Sono tanto iconici quanto il loro frontman e fondatore, l'appassionato di informatica Steven Wilson, probabilmente una delle menti creative più prolifiche degli ultimi trent'anni. Non ci solo solo i Porcupine Tree. All'appello si aggiungono i No-Man, oltre a variegate produzioni da solista e collaboratore, che portano Wilson verso scenari sempre più sperimentali, abbracciando anche il pop commerciale.

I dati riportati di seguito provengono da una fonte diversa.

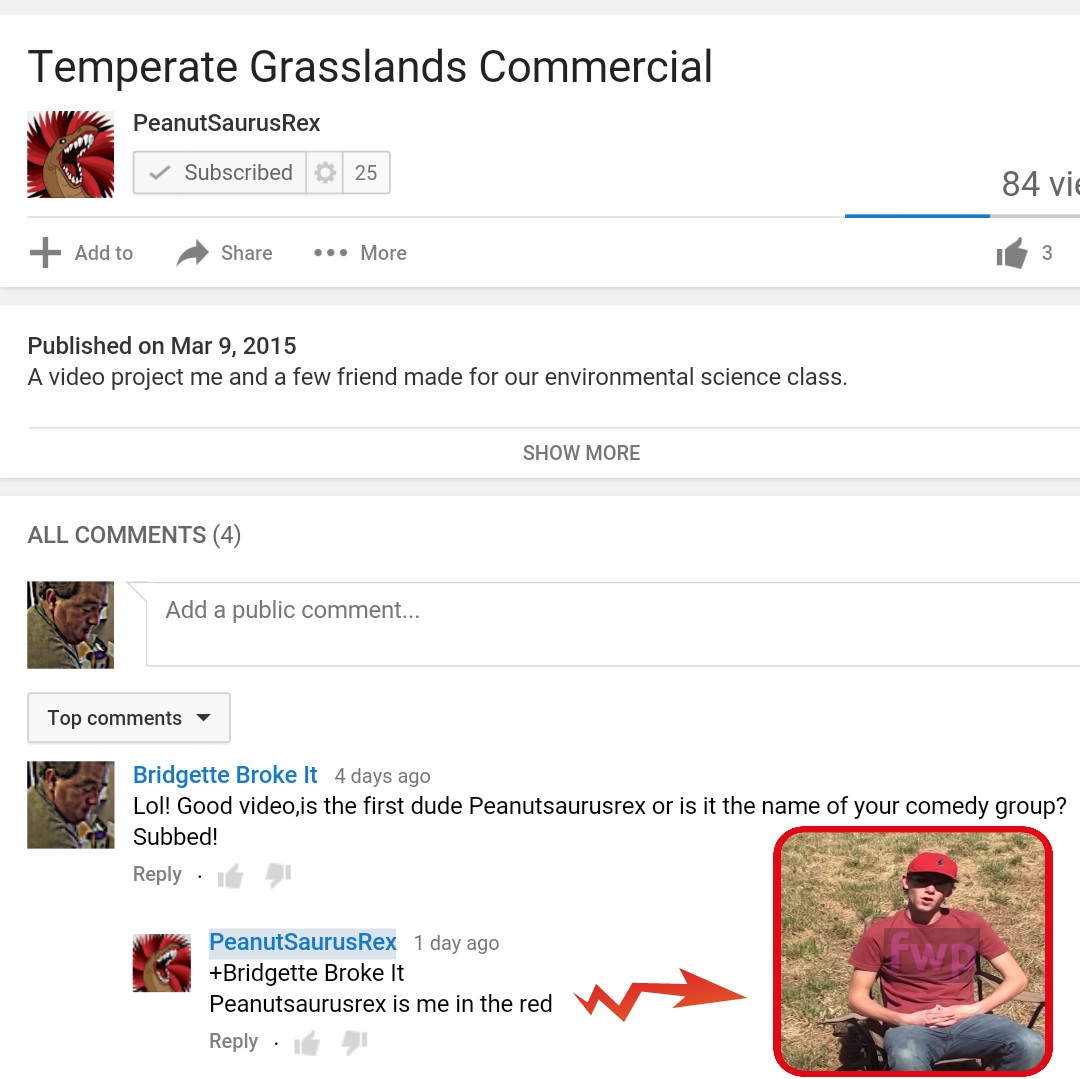Click the PeanutSaurusRex channel avatar
The image size is (1080, 1079).
[x=70, y=154]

Dalla dissoluzione della band, nel 2010, Wilson ha collezionato cinque brillanti album da solista. Tra questi, di forte impatto emotivo è l'album HAND.CANNOT.ERASE (2015), considerato come il prodotto della maturità di Wilson. Qui Wilson parte da un fatto di cronaca - una ragazza trovata morta nel suo appartamento dopo due anni - per parlare di solitudine e abbandono. Permane nei suoi album dopo i Porcupine Tree quell'aura dark e gotica che rende la narrazione oscura, di un'oscurità plasmata e condotta alla perfezione. Ma non manca l'esigenza febbrile di ritagliare frammenti di storia musicale per comporne una texture tutta originale.
Nella musica di Wilson sopravvive la sperimentazione, ossatura antica del progressive. Proprio dall'anima progressive volevano separarsi i Porcupine Tree, ma non Wilson.
Nel 2010, i fan più vicini alla band intuiscono già aria di separazione con l'album THE INCIDENT, firmato dal gruppo, ma composto da una suite di 55 minuti divisa in 14 frazioni e realizzata interamente da Wilson. Quasi come fosse il suo canto del cigno, con un'apoteosi di sfumature, tra hard e soft rock, elettronica, progressive. La band era ormai connotata da un marchio stilistico che gli stava stretto e Wilson aveva bisogno di lasciarla. E cambiare.
Sentivo di essere diventato schiavo di quel sound. Non pensavo ad arrangiare un pezzo come sentivo di volerlo, ma a farlo in una maniera tale in cui i fan potessero riconoscerlo, e dire 'sì, è un pezzo dei Porcupine Tree!'. Ho sentito e sento tuttora il bisogno di dedicarmi a me stesso, di fuggire da quello stereotipo.